Images should be omitted while the rest of the data is duplicated exactly.

Segment Start: DATA SECTION

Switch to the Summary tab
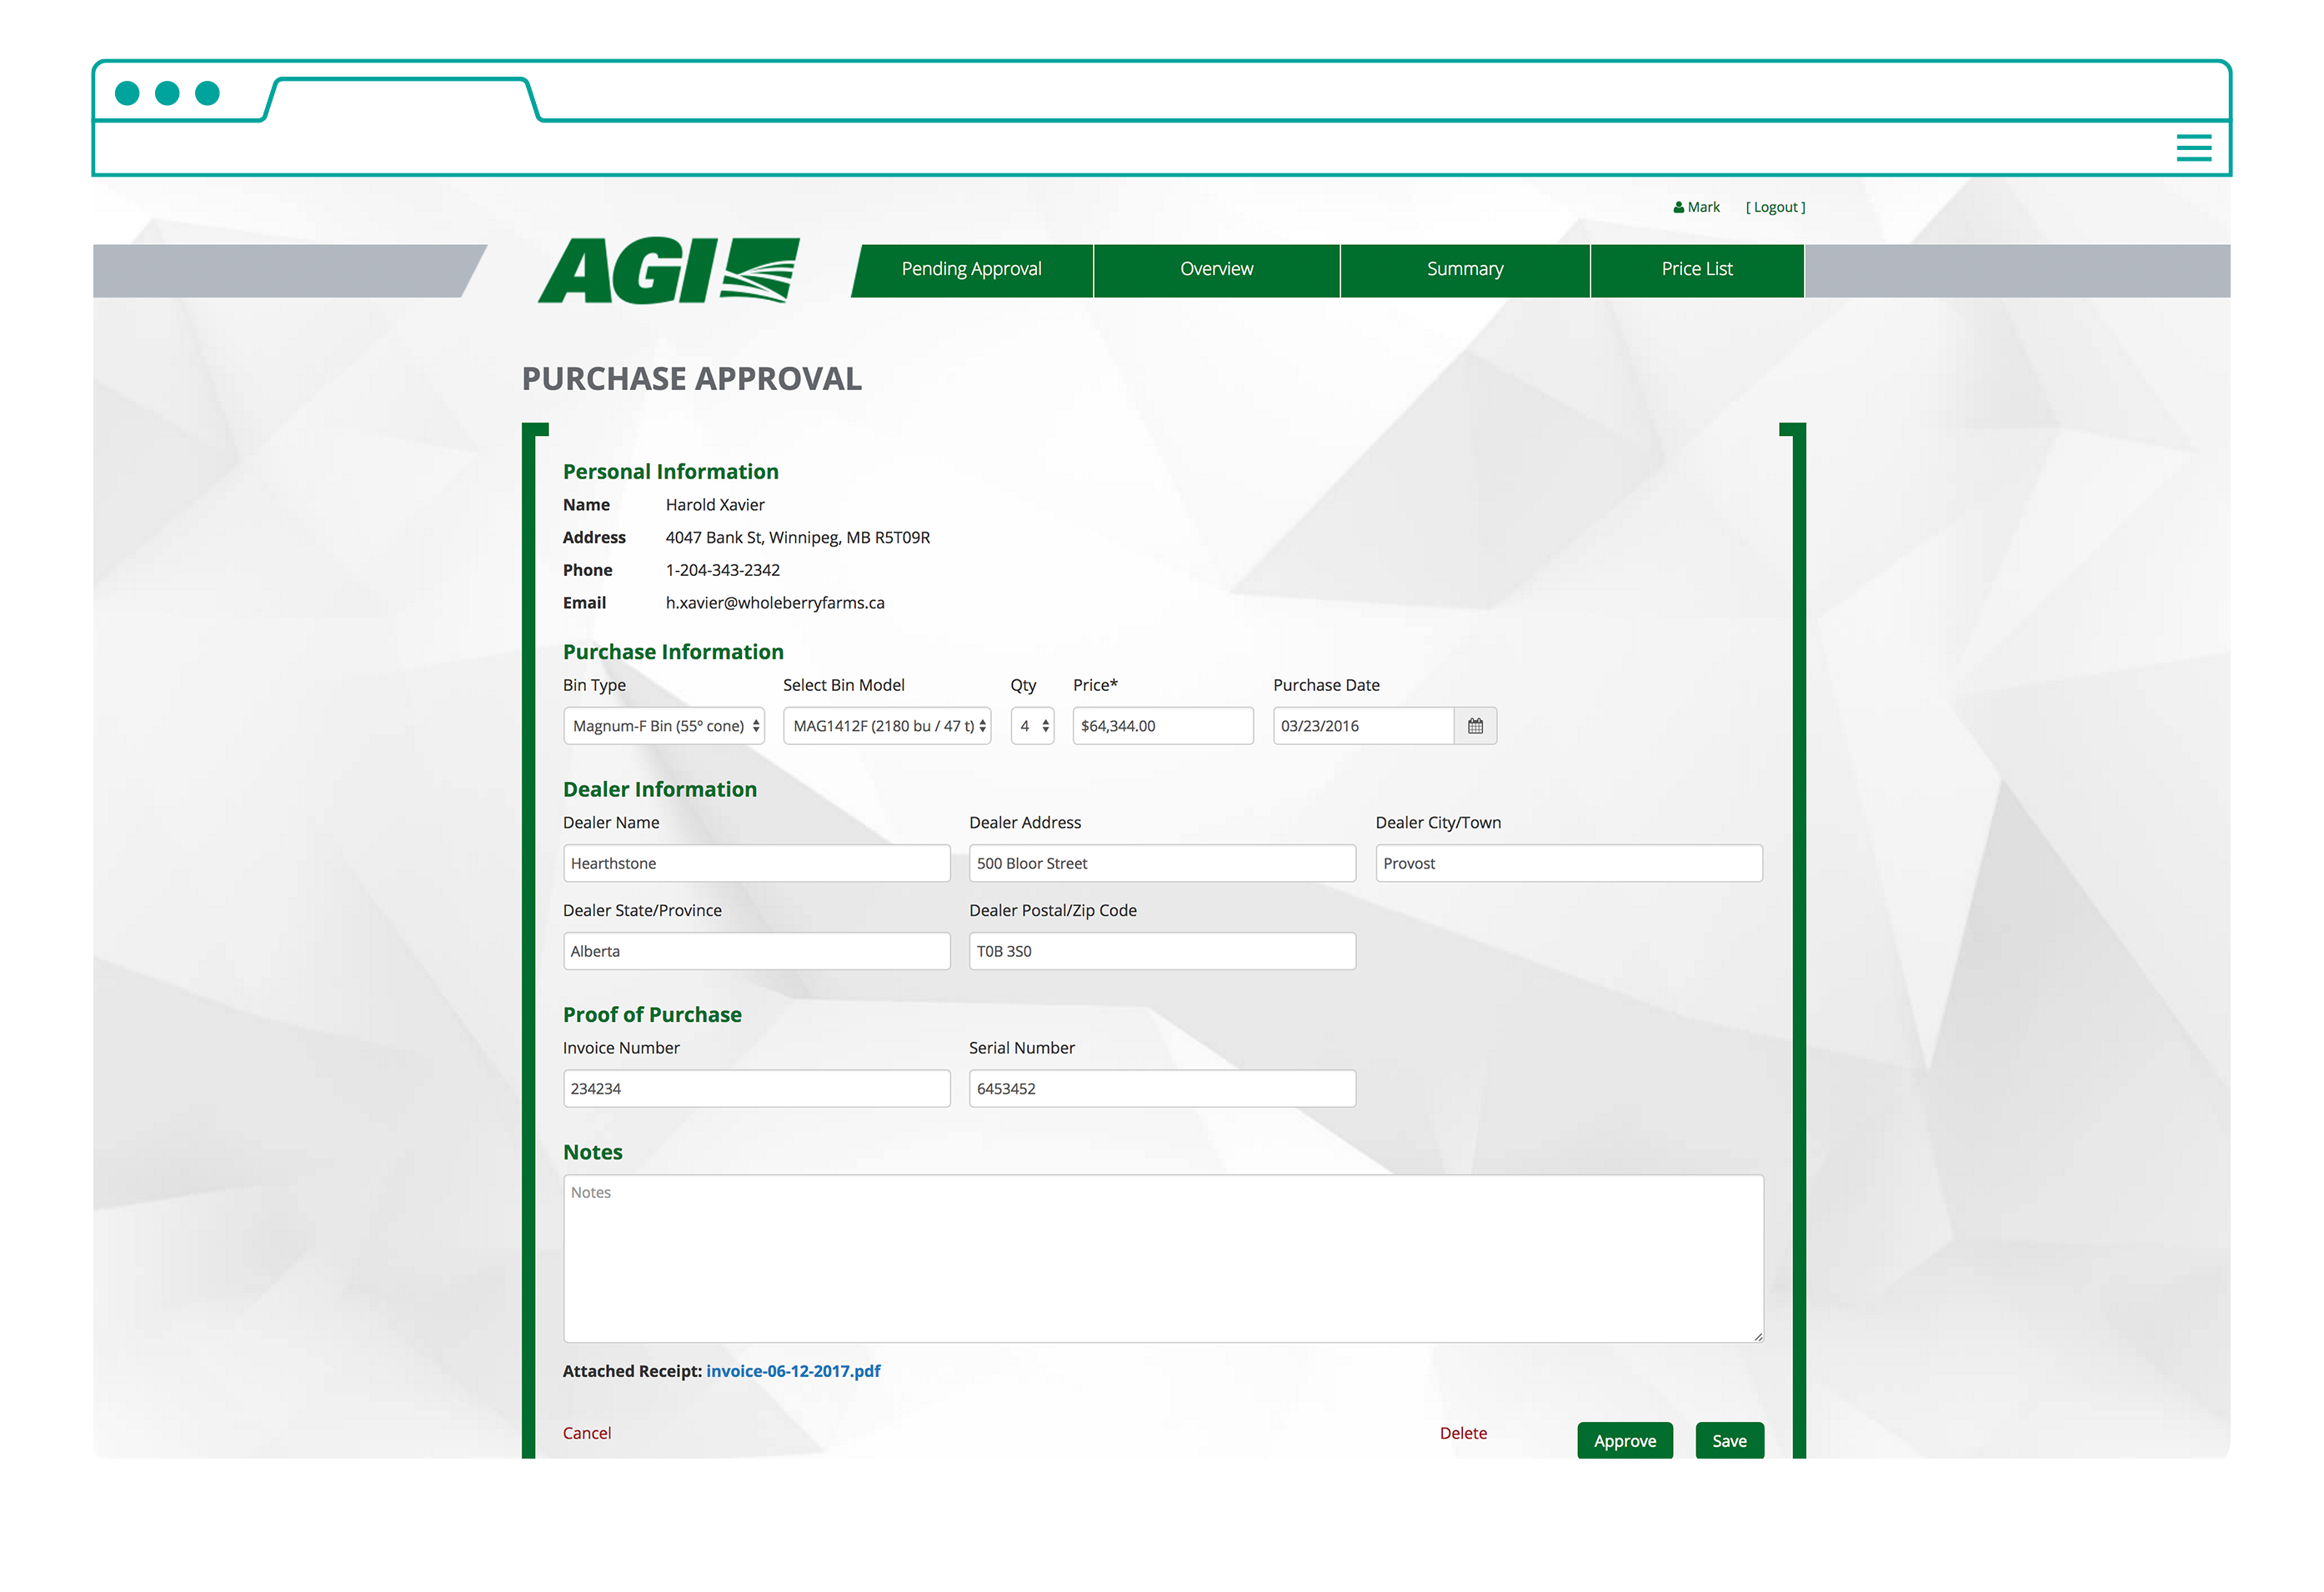Viewport: 2324px width, 1592px height. [1464, 270]
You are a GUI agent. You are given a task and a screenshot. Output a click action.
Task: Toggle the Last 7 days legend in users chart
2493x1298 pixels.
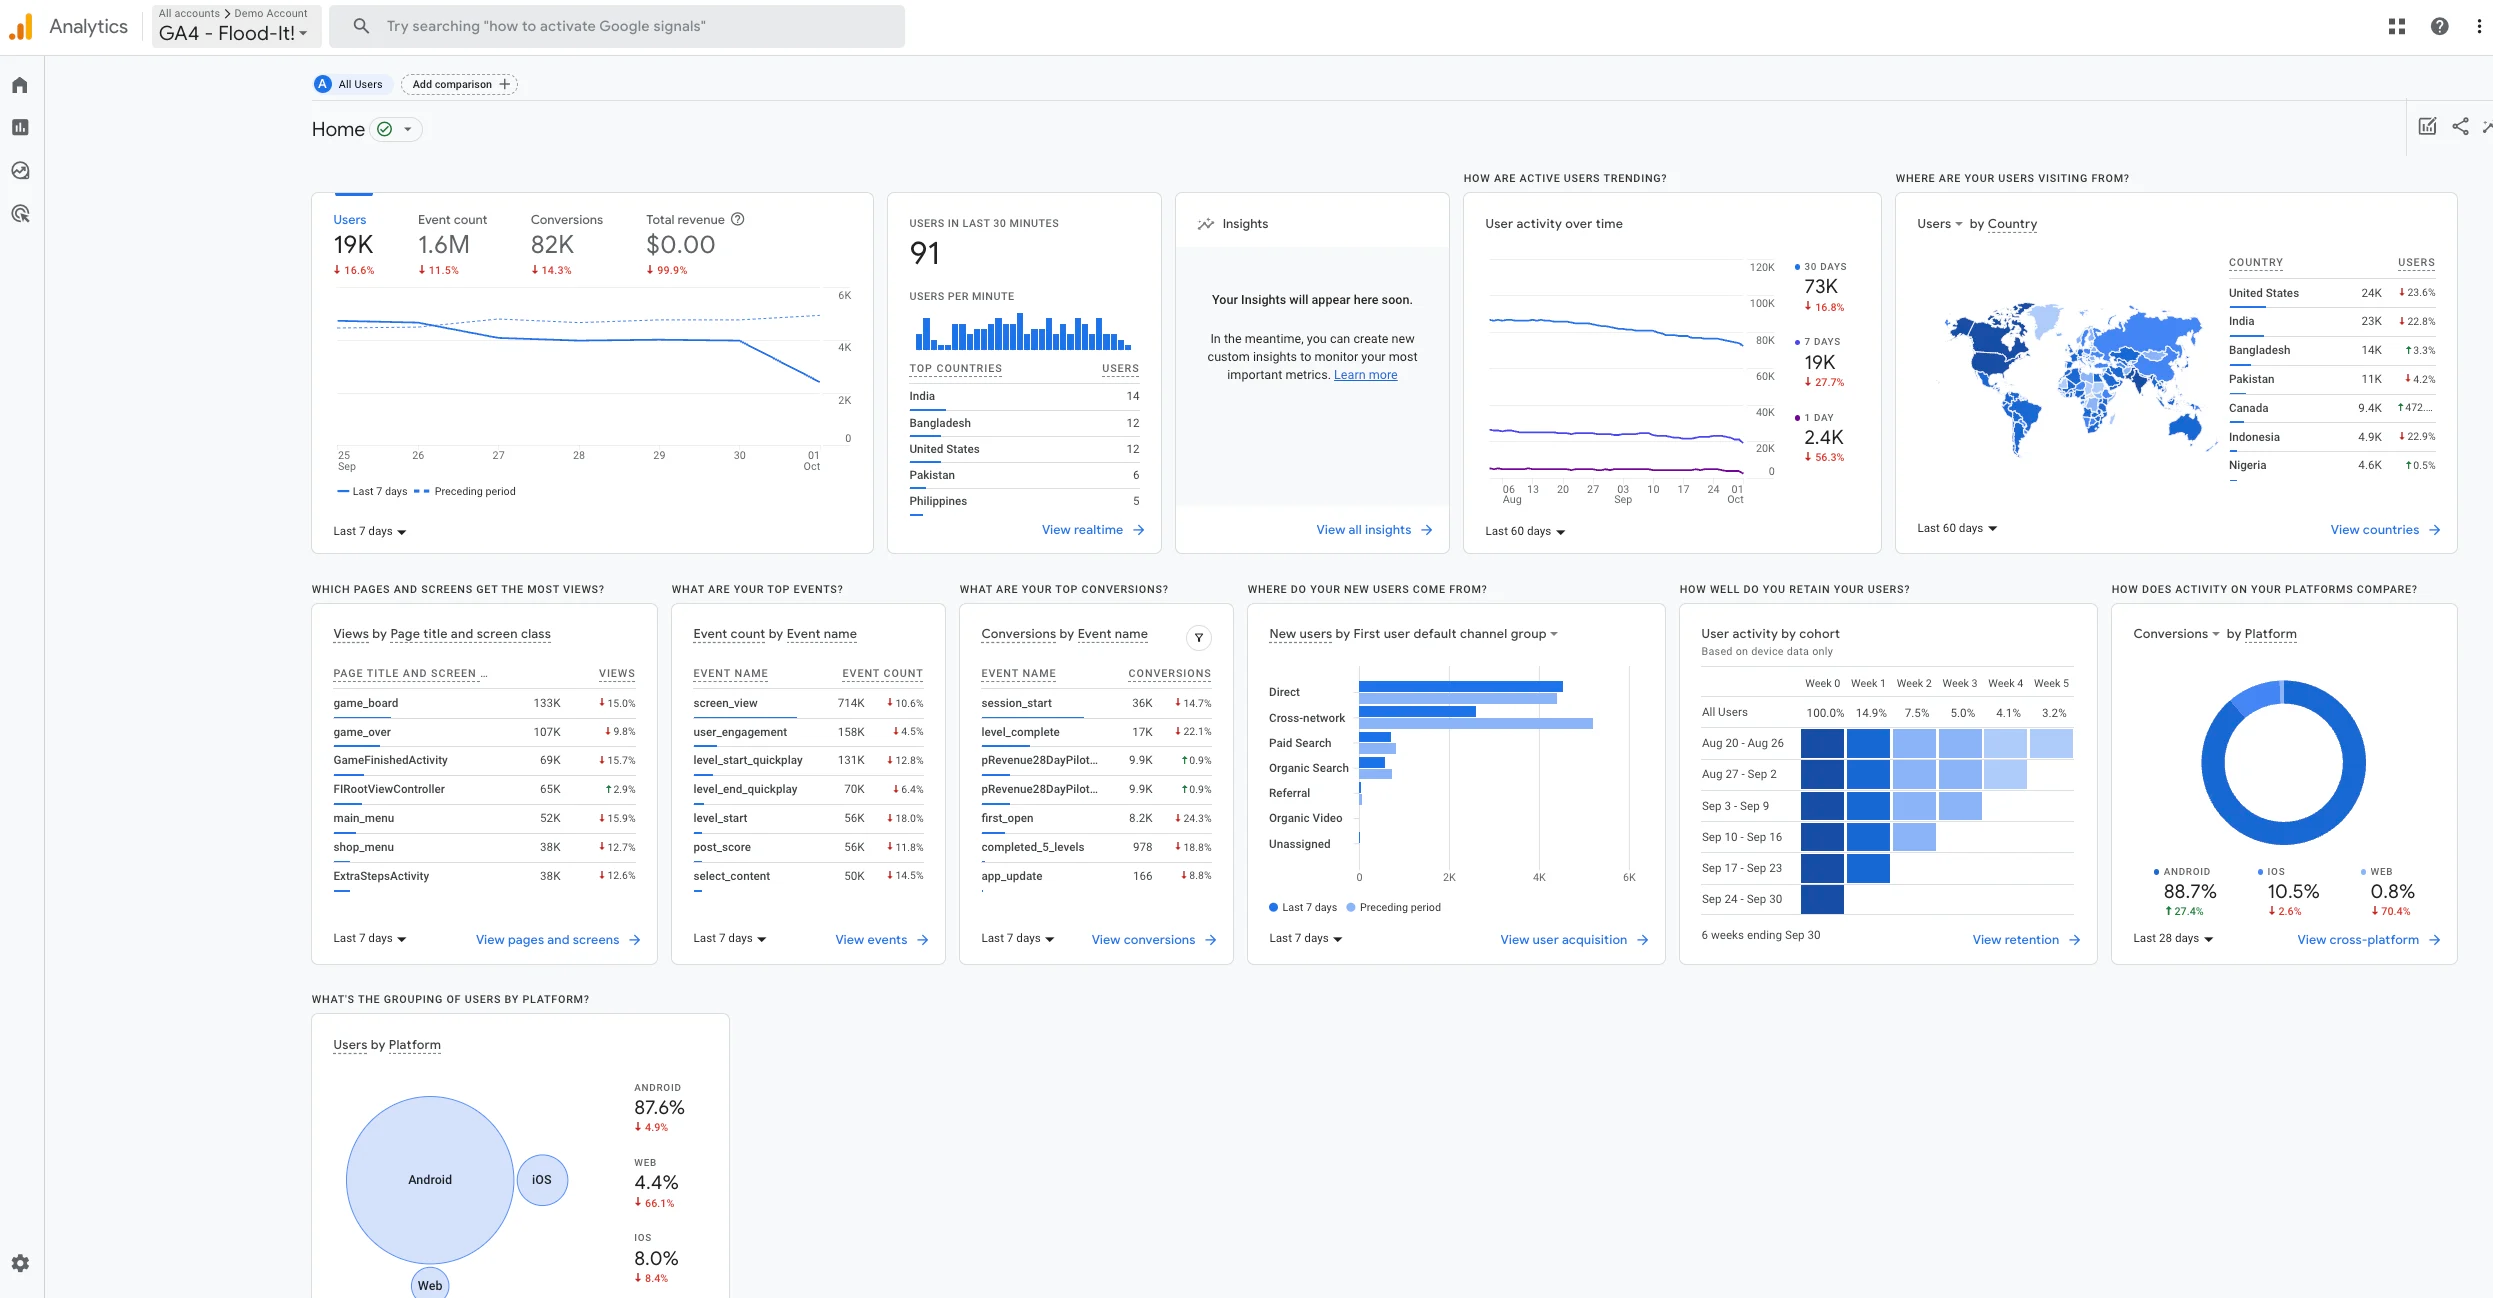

Segment End: DATA SECTION

EXPECTED ANSWER —
Switch to the Summary tab
Viewport: 2324px width, 1592px height. [1464, 270]
You are a GUI agent. You are given a task and a screenshot. Output a click action.
Task: Toggle the Last 7 days legend in users chart
2493x1298 pixels.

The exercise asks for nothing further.